PROBLEM TO SOLVE: The lines from the start of the records below through the line containing "Task: Click the document" are to be copied exactly, both ends included, with nothing added.

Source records
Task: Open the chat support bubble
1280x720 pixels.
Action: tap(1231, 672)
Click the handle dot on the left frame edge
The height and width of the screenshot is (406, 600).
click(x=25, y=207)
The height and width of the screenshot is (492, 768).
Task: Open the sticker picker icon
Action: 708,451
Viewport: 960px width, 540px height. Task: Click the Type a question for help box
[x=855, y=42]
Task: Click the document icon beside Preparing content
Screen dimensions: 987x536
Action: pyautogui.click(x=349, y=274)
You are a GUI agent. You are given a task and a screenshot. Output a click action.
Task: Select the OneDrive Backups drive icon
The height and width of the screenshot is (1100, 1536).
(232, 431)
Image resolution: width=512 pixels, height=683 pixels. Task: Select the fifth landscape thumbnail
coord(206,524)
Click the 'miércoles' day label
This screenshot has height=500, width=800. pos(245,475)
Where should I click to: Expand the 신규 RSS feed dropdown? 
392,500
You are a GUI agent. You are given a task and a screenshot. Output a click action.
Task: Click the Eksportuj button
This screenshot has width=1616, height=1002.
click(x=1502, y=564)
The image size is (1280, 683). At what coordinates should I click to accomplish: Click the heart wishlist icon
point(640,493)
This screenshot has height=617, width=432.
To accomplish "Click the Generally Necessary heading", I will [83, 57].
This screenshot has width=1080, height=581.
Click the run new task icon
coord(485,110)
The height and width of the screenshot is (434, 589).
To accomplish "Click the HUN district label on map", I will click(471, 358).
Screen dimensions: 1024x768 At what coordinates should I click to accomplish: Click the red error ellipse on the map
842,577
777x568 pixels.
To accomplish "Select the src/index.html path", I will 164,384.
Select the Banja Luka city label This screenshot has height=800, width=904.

WORKED SOLUTION:
Task: Open the chat support bubble
1280x720 pixels.
Action: tap(1231, 672)
Click the handle dot on the left frame edge
The height and width of the screenshot is (406, 600).
click(x=25, y=207)
The height and width of the screenshot is (492, 768).
Task: Open the sticker picker icon
Action: 708,451
Viewport: 960px width, 540px height. Task: Click the Type a question for help box
[x=855, y=42]
Task: Click the document icon beside Preparing content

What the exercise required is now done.